Novel by Kristen Britain

Firebrand by Kristen Britain is a fantasy novel from 2017, the sixth book in the Green Rider series.

==Plot summary==
Green Rider Sir Karigan G'ladheon returns from her unexpected trip through time in her traditional disruptive style, materialising above the great banquet hall and crashing through the mid-winter feast. She is confused and disoriented and screams for the man she left behind in the future to be reunited with her. Karigan tries to regain a sense of normality, recover from her injuries and move on from the heartbreak she suffered when Cade Harlow was ripped from her as she crossed over the threshold of time. During her return journey she sustains an injury, where a shard of magic mirror is embedded in her eye that transforms it into a mirror such that anyone who gazes into it glimpses their possible future. Karigan's eye becomes incredibly painful, she keeps it covered with a patch, and its prophetic properties are a closely guarded secret. Throughout the winter Karigan resumes her arms training and the king's elite guard, the Weapons, deem her heroic deeds and combat skills worthy to formalise her status as swordmaster and honorary Weapon, imbuing her with more titles, responsibilities and benefits.

Meanwhile, King Zachary of Sacoridia is struggling with his feelings for Karigan, and is becoming increasingly fatigued with his duty as king and as husband to his new wife Queen Estora. After their highly traumatic deathbed wedding, their relationship is strained; however Estora quickly becomes pregnant with twins which does begin to mend the rift. The castle is attacked by an ancient ice elemental, the "Aureas Slee", manipulated by the Second Empire. Slee is wounded and retreats but not before encountering the beautiful expectant Queen. Fortunately, the Queen was protected by Anna the ash girl, who later becomes a green rider.

Visiting Eletians inform King Zachary and his Captain, Laren Mapstone, of a prophecy that tells them the time is nigh to find the fourth race in the league that originally joined with Sacoridia, Eletia and Rhovanny to defeat Mornhaven the Black in the long war, and that he must send an emissary forth to meet with the p'ehdrosian race, who have not been seen in over 1,000 years.

Karigan is assigned the new mission to seek out the legendary p'ehdrosian, a race that resemble half moose, half human beings and to renew an alliance of old in the face of dire threats from enemies who seek to destroy Sacoridia using dark magic again.

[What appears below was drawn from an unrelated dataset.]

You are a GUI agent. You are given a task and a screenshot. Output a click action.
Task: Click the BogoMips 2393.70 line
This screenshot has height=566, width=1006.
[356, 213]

She is sent as an ambassador with an Eletian guide named Enver, and her friend Estral Andovian.

Once Karigan leaves the castle, the Aureas Slee stealthily spirits King Zachary away to its lair in the frozen north and assumes his place, fooling everyone, including the Queen. As the imposter king grows more and more controlling of Queen Estora, his identity is revealed and he is ousted once more from the castle. The inhabitants of the castle rally, stepping up preparations for the coming war. Laren Mapstone is promoted to colonel and dispatches groups of riders and weapons to search the country for the missing king.

Each step on Karigan's journey northward grows more perilous as she faces attacks from groundmites, encounters with ghosts, and, ultimately, the threat of the necromancer and leader of Second Empire, Grandmother, as they approach the enemy encampment in the Lone Forest.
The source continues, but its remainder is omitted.